Comme Héra, Zeus, Vénus, le poète peut se venger de qui « violavit »
ou « optavit » contre son bien. (meos à la coupe, et noter les
longues du pentamètre). Mieux vaut donc lui être fidèle !
-
ainsi,
à Illic (81) s’oppose « At tu » spondée initial du vers 83 : aux
enfers et à leurs monstres s’oppose la vie simple que le poète rêve pour Délie
(noter , de même que at tu, le haec tibi, dactyle initial du vers 85 :
mise en valeur de Délie) ; vision de la jeune femme, dans un univers de
femmes, comme maintenue dans l’innocence de l’enfance : gardée par sa
vieille mère (custos … anus), et par une petite servante (puella) ;
charmée ( ?) par des historiettes (fabellas –coupe pent juste après-) qui,
la gardant à la maison, vont lui permettre de rester « casta » et d’une
« sancti pudoris (ces mots sont dans le même vers, de chaque côté de la
coupe hepht)
-Tout dans cette vie s’oppose aux enfers ;
ainsi Délie devrait trouver du charme à cette simplicité:
-
simplicité
et petit nombre des humains par rapport à l’impressionnante énumération des
grands réprouvés des enfers et des dieux qu’ils ont osé défier ; ici,
juste une mère, sa fille, leur servante et l’ombre du poète amoureux ;
-
activités
familières : raconter des histoires ; manier la quenouille ;
vaquer aux travaux du ménage (vers 85-88) dsddds/sdssdt / : légèreté de
l’hexamètre consacré aux récits / lenteur de celui consacré à évoquer la
fatigue de la petite servante ; ss /ss pour les deux
pentamètres : tranquillité des travaux de la mère, du sommeil de la
servante ;
-
Rien
à voir avec les tâches des réprouvés (supplices, actes vains) ou les activités
des divinités infernales ( poursuivre, punir) ; d’autant plus
insupportable que c’est sans fin (noter les présents de l’indicatif).

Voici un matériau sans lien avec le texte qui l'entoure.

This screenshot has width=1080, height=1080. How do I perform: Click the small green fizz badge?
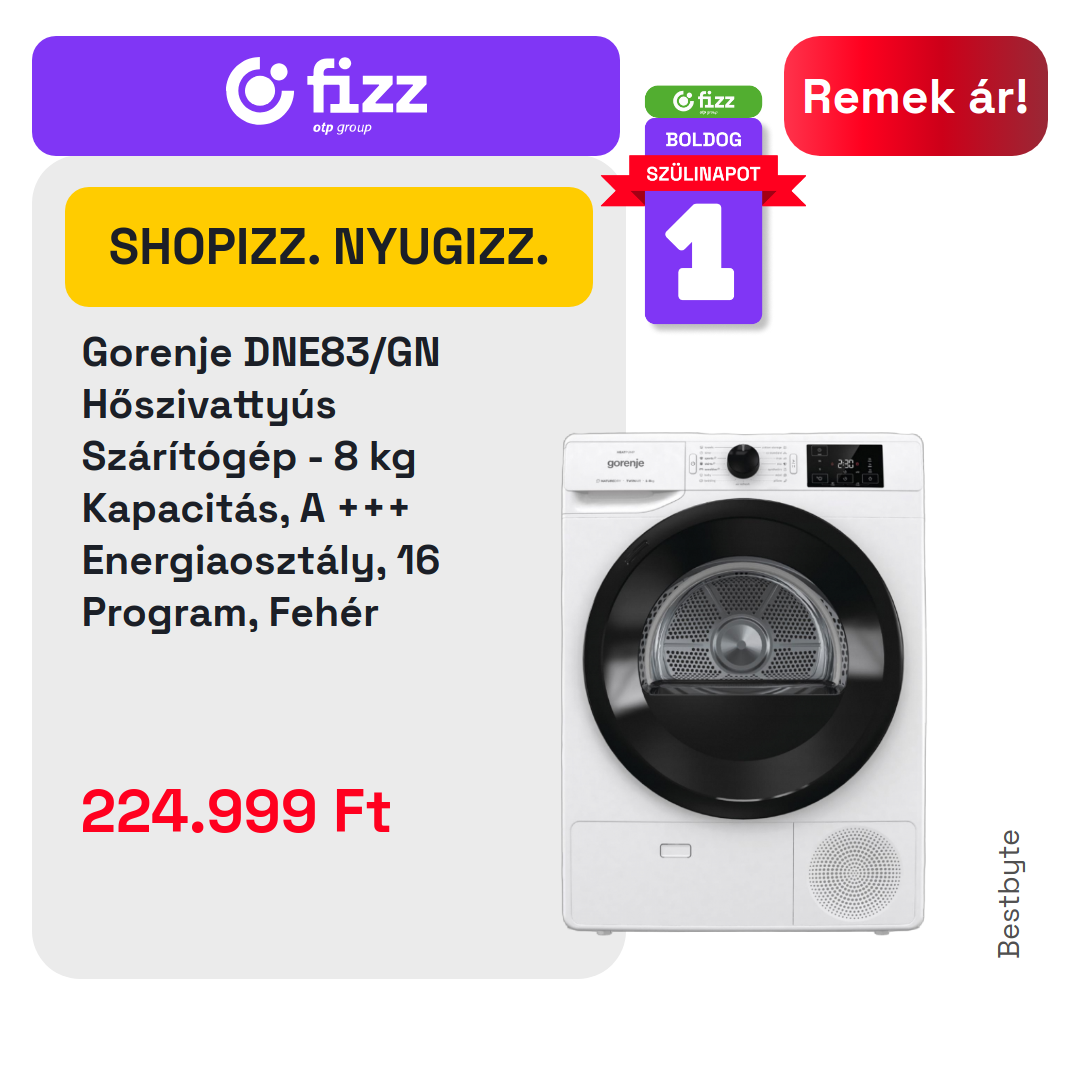pos(703,101)
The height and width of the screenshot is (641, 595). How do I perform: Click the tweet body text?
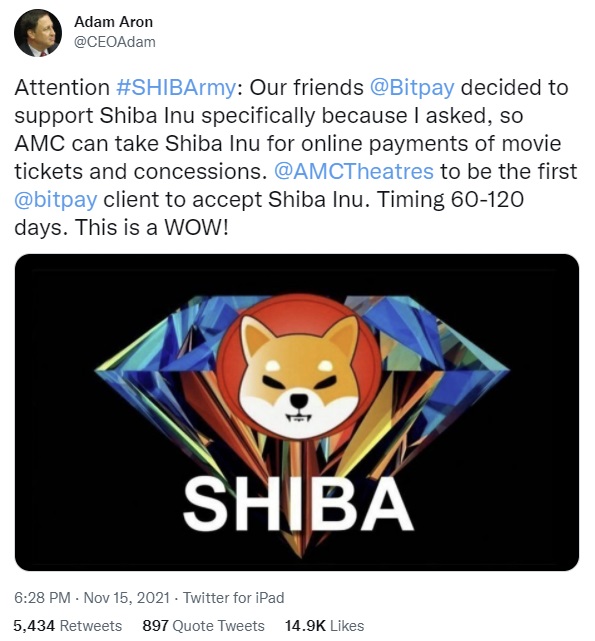pyautogui.click(x=296, y=157)
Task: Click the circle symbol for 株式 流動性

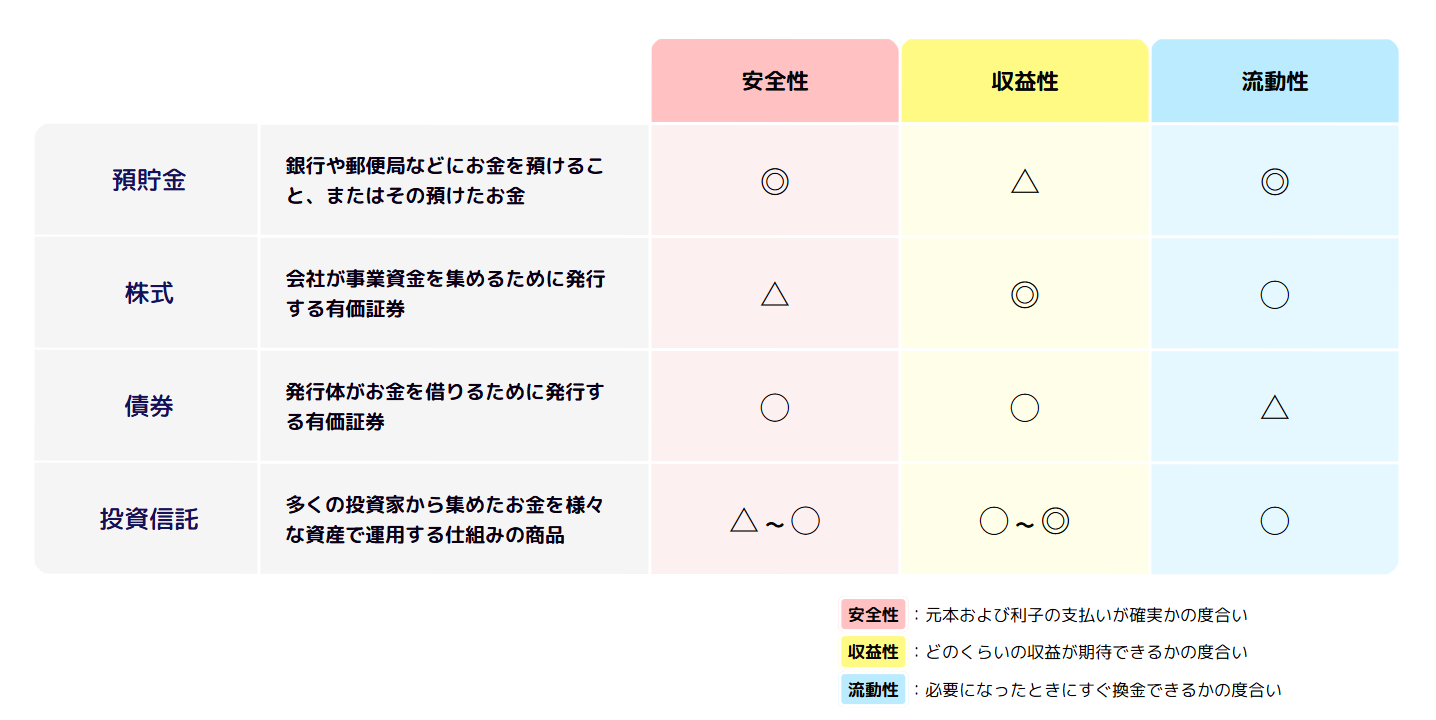Action: coord(1274,294)
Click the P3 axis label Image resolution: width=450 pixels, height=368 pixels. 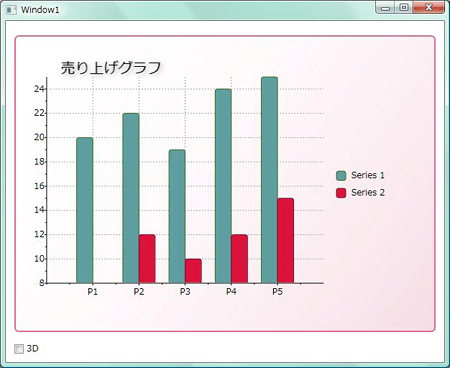click(185, 292)
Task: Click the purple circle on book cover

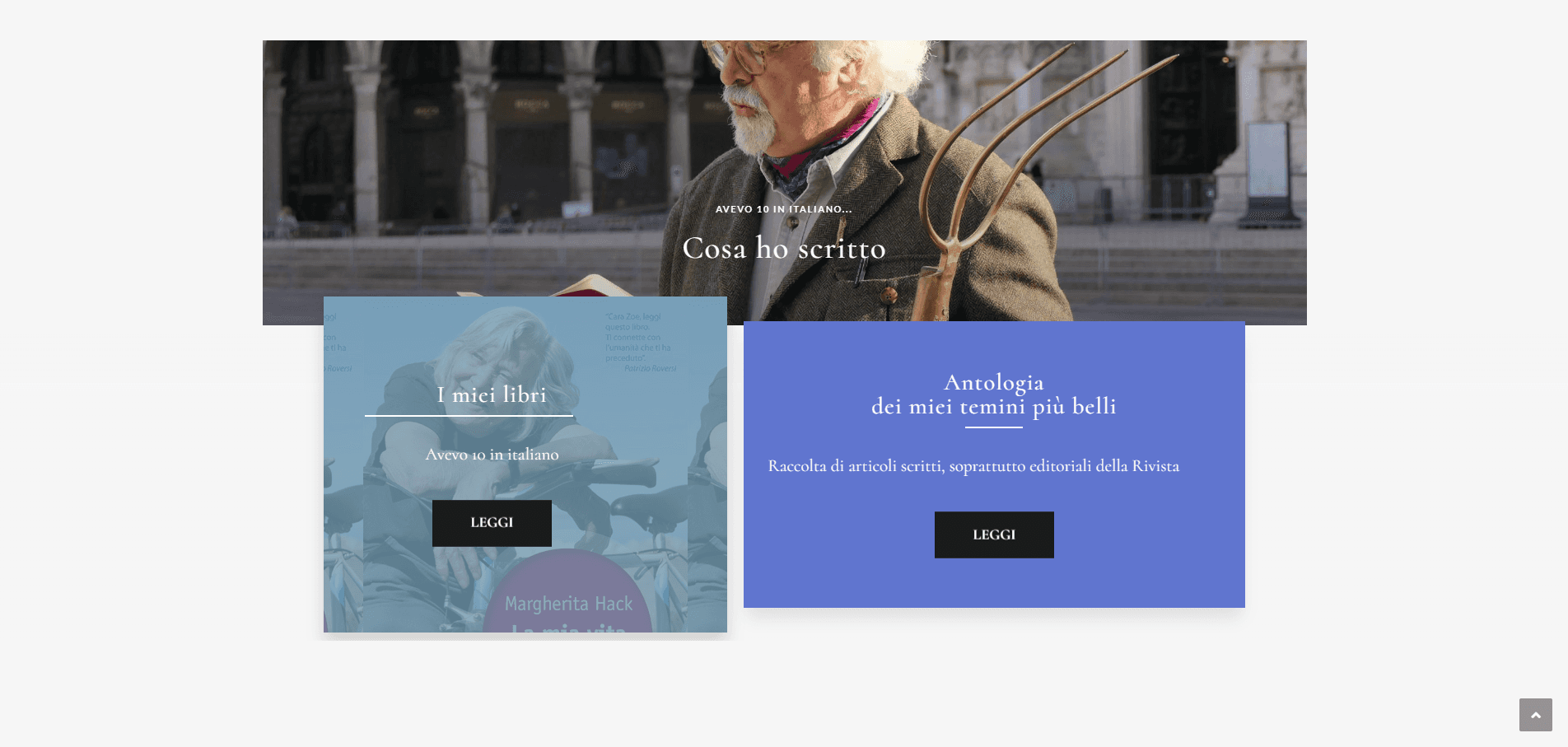Action: [568, 591]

Ainsi les
Danaïdes, par exemple, n’ont pas le droit de se reposer (portat) et leur
travail est inutile (cava dolia)!
Au contraire, le travail de la vieille mère est
valorisé (plena colu) ; et la servante peut se laisser aller au sommeil (somno fessa) et interrompre
(remittat) sa tâche sans réprimandes.
-
mouvement
et bruit dans les enfers (fugit,
pascit, portat / sonant, stridet, ) ; calme et douces paroles ou silence chez les humains (
adsideat, referat, deducat, remittat).
Mais Délie est-elle vraiment capable de se contenter
de cette petite vie étriquée ? Tous les verbes à partir du vers 83 sont au
subjonctif (maneas, adsideat, referat, deducat, remittat) ; ce sont les
souhaits du poète, qui se raconte à lui –même une belle histoire, comme le font
les enfants. Certes s’il en était ainsi, alors il pourrait sans risque arriver
à l’improviste comme il en rêve ensuite (tunc veniam –vers 89) . On n’a
jamais peur de « déranger » une jeune femme ‘casta’ !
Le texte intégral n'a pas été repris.